• _Rows on where targets appear_
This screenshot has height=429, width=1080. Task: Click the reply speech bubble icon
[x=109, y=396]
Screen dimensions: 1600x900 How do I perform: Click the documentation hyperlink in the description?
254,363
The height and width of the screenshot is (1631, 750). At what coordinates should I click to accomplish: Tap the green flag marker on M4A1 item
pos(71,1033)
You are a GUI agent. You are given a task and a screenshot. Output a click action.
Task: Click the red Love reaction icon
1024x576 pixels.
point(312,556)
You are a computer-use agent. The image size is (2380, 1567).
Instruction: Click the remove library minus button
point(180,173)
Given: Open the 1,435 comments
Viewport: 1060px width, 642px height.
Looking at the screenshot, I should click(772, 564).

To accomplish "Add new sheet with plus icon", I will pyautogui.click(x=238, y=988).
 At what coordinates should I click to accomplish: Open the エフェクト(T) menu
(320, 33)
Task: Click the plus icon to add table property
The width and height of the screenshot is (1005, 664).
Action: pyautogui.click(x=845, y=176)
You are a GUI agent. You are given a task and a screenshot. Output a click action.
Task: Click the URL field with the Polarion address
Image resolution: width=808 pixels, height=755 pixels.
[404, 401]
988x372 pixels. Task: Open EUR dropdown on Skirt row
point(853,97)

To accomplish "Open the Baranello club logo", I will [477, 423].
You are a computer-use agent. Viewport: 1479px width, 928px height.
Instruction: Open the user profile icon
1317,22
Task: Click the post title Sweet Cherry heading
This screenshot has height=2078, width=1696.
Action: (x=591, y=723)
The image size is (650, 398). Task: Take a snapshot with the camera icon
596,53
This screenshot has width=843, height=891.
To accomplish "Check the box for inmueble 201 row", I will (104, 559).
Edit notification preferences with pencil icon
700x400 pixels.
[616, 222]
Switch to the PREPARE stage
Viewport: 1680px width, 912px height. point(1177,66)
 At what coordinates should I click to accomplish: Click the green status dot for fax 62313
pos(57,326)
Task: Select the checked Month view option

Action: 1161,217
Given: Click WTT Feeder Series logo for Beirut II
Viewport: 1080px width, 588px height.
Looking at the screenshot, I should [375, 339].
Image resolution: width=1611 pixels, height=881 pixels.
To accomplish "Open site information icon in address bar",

• _Exercise task_
Rewrite the material starting at the line containing "You are a computer-use agent. The" and ending at the line containing "will pyautogui.click(x=238, y=988).", replacing "minus button" with "minus icon" and leaving everything else as it is.

• _Task answer_
You are a computer-use agent. The image size is (2380, 1567).
Instruction: Click the remove library minus icon
point(180,173)
Given: Open the 1,435 comments
Viewport: 1060px width, 642px height.
Looking at the screenshot, I should click(772, 564).

To accomplish "Add new sheet with plus icon", I will pyautogui.click(x=238, y=988).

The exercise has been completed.